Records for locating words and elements
========

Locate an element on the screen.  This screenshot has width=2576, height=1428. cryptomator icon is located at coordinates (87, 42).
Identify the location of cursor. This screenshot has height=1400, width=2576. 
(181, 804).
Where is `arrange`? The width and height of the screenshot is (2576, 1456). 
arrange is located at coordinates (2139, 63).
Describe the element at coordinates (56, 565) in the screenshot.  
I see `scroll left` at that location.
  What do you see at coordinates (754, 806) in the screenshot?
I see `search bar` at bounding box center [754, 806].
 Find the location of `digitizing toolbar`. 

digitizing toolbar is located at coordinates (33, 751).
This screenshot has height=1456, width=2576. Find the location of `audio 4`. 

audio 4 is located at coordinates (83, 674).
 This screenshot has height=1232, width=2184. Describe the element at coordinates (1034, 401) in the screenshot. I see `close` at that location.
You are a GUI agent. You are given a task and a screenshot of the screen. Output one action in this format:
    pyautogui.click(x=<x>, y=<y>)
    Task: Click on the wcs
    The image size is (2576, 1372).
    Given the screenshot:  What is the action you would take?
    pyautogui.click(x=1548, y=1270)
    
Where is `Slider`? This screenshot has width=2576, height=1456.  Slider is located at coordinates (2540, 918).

========

Stated exercise
Identify every line in the records above that contains the word "action", and copy each such line in full.

Solution for this problem
You are a GUI agent. You are given a task and a screenshot of the screen. Output one action in this format:
    Given the screenshot:  What is the action you would take?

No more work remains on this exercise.